On the host side, there is a C++ process which reads 'named' shared memory frame buffer (320x240 bytes), applies 'temporal dithering' to the grayscale values, packs this data in 160 64-byte packets and sends the data via WinUSB as single transfer. To keep WinUSB busy, I submit few (i.e. 4) such transfers is 'overlapped' mode, which are then sent to the Arduino by WinUSB sequentially. This adds latency, but pixel response time of the display is slow anyway. The display clients should acquire the named mutex before accessing shared memory. You can compile the code with MinGW, or use the Code::Blocks project.

And the last part is the demo, which is a Python script, loads or draws grayscale PIL image, puts the image bytes (img.tobytes()) into shared memory buffer and switches the active frame (also via shared memory).

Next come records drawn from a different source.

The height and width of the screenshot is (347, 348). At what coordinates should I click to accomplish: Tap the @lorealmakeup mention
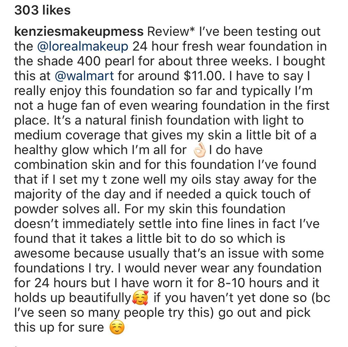(x=83, y=47)

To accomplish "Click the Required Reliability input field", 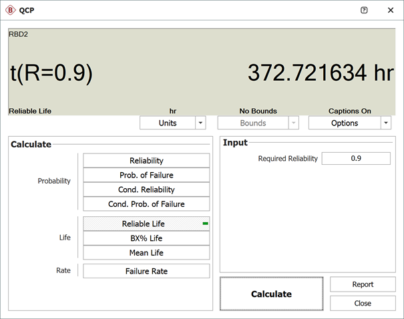I will pos(355,159).

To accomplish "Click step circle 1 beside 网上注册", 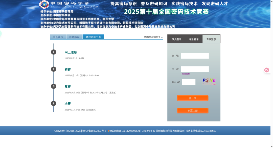I will tap(54, 52).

YouTube video of the demo is here: https://youtu.be/mMqvBnYOjEQ

Notes

As we need Bulk endpoint, Arduino tries to present itself as WCID compliant, Vendor Class USB device (see https://github.com/pbatard/libwdi/wiki/WCID-Devices) to the host, my humble implementation of WICD descriptors. Hopefully this will enable automatic installation of winusb.sys driver under Windows. I wasn't able to test this part much, depends if you played with Zadig before with the same device VID/PID. The required part is to get the 'DeviceInterfaceGUID' value linked to the device, so the host process can find it.

For various limitations of WinUSB, screen data is packaged in 64 byte USB packets of which first byte is packet number, than 60 bytes of data payload (I am wasting 3 bytes/packet). Each LCD screen line need 40 bytes of data, so in two USB packets I am providing data for 3 screen lines. Or inside the code, I count this in 20 byte 'buffers' and I increase the counter by 3 when I receive USB packet and decrease it by 2 when I shift-out a line.

Touchpanel is read via endpoint 0 with vendor control transfers. Due to WCID, I already had the hooks in place , so I used those. Seems to work. The proper way would be to add one more Interrupt IN endpoint...

The data transfer is paced by the Arduino. When both endpoint banks are full, the USB controller NAKs the packets.

The host 'driver' is actually simple console application. You can probably build a service around it (or reimplement it as one) but be careful if you run it under different user (i.e. LocalService), you may need to change the name of the shared memory from 'Local' to 'Global' (which requires elevated privileges).

The Arduino ISR takes about 15µs to shift-out from the ring buffer and further 25µs to move the data from USB FIFO to the ring buffer (if packet is available). With overhead, this leaves very little time for any "user" code. Probably just enough to read the touchpanel and handle other USB tasks.

On ProMicro, display plus power control plus touchpanel leave very few pins available. Besides USB, you can probably have only one other communication interface (i.e. HW Serial or I2C or SPI). If you need one of those, remap the configuration to free the pins.